Each job requires a file system for its containers. The worker provides these file systems via FUSE. It keeps the artifacts necessary to implement these file systems in its cache directory. Artifacts are reused if possible.

The worker will strive to keep the size of the cache under the configurable limit. It's important to size the cache properly. Ideally, it should be a small multiple larger than the largest working set.

Command-Line Options

maelstrom-worker supports the standard command-line options, as well as a number of configuration values, which are covered in the next chapter.

Configuration Values

maelstrom-worker supports the following configuration values:

broker

The broker configuration value specifies the socket address of the broker. This configuration value must be provided. The worker will exit if it fails to connect to the broker, or when its connection to the broker terminates.

Here are some example value socket addresses:

• broker.example.org:1234
• 192.0.2.3:1234
• [2001:db8::3]:1234

log-level

See here.

The worker always prints log messages to stderr.

cache-root

The cache-root configuration value specifies where the cache data will go. It defaults to $XDG_CACHE_HOME/maelstrom/worker, or ~/.cache/maelstrom/worker if XDG_CACHE_HOME isn't set. See the XDG spec for information.

cache-size

The cache-size configuration value specifies a target size for the cache. Its default value is 1 GB. When the cache consumes more than this amount of space, the worker will remove unused cache entries until the size is below this value.

It's important to note that this isn't a hard limit, and the worker will go above this amount in two cases. First, the worker always needs all of the currently-executing jobs' layers in cache. Second, the worker currently first downloads an artifact in its entirety, then adds it to the cache, then removes old values if the cache has grown too large. In this scenario, the combined size of the downloading artifact and the cache may exceed cache-size.

For these reasons, it's important to leave some wiggle room in the cache-size setting.

inline-limit

The inline-limit configuration value specifies how many bytes of stdout or stderr will be captured from jobs. Its default value is 1 MB. If stdout or stderr grows larger, the client will be given inline-limit bytes and told that the rest of the data was truncated.

In the future we will add support for the worker storing all of stdout and stderr if they exceed inline-limit. The client would then be able to download it "out of band".

slots

The slots configuration value specifies how many jobs the worker will run concurrently. Its default value is the number of CPU cores on the machine. In the future, we will add support for jobs consuming more than one slot.

Running as systemd Service

You may choose to run maelstrom-worker in the background as a systemd service. This chapter covers one way to do that.
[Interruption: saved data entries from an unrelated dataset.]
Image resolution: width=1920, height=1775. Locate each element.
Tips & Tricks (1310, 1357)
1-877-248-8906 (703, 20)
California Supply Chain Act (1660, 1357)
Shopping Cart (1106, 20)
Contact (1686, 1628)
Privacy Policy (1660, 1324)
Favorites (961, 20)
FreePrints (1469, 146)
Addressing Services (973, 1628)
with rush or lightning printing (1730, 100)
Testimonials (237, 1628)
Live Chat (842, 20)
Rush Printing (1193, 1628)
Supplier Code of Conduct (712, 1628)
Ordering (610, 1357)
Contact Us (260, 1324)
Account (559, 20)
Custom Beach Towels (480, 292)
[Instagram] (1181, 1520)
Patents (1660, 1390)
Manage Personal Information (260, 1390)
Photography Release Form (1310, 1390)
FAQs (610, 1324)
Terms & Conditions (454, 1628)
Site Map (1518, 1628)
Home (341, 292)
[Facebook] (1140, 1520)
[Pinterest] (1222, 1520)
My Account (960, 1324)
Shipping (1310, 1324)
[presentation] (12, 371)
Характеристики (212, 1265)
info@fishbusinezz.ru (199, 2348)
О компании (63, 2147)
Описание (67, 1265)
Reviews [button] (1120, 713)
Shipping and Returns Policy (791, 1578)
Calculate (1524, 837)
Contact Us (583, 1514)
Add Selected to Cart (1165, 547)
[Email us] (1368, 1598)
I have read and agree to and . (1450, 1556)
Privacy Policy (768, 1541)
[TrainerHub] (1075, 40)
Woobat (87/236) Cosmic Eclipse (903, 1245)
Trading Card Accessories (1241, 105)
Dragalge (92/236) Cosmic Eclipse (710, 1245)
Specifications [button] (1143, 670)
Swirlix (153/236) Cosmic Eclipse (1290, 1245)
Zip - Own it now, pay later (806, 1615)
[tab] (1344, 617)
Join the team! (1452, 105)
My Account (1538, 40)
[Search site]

The maelstrom-worker does not need to run as root. Given this, we can create a non-privileged user to run the service:

sudo adduser --disabled-login --gecos "Maelstrom Worker User" maelstrom-worker
sudo -u maelstrom-worker mkdir ~maelstrom-worker/cache
sudo -u maelstrom-worker touch ~maelstrom-worker/config.toml
sudo cp ~/.cargo/bin/maelstrom-worker ~maelstrom-worker/

This assumes the maelstrom-worker binary is installed in ~/.cargo/bin/.

Next, create a service file at /etc/systemd/system/maelstrom-worker.service and fill it with the following contents:

[Unit]
Description=Maelstrom Worker

[Service]
User=maelstrom-worker
WorkingDirectory=/home/maelstrom-worker
ExecStart=/home/maelstrom-worker/maelstrom-worker \
    --config-file /home/maelstrom-worker/config.toml
Restart=always
RestartSec=3

[Install]
WantedBy=multi-user.target

Next, edit the file at /home/maelstrom-worker/config.toml and fill it with the following contents:

broker = "<broker-machine-address>:<broker-port>"
cache-root = "/home/maelstrom-worker/cache"

The <broker-machine-address> and <broker-port> need to be substituted with their actual values. You can add other configuration values as you please.

Finally, enable and start the worker:

sudo systemctl enable maelstrom-worker
sudo systemctl start maelstrom-worker

The worker should be running now. If you want, you can verify this by pulling up the broker web UI and checking the worker count, or by looking at the broker's log messages.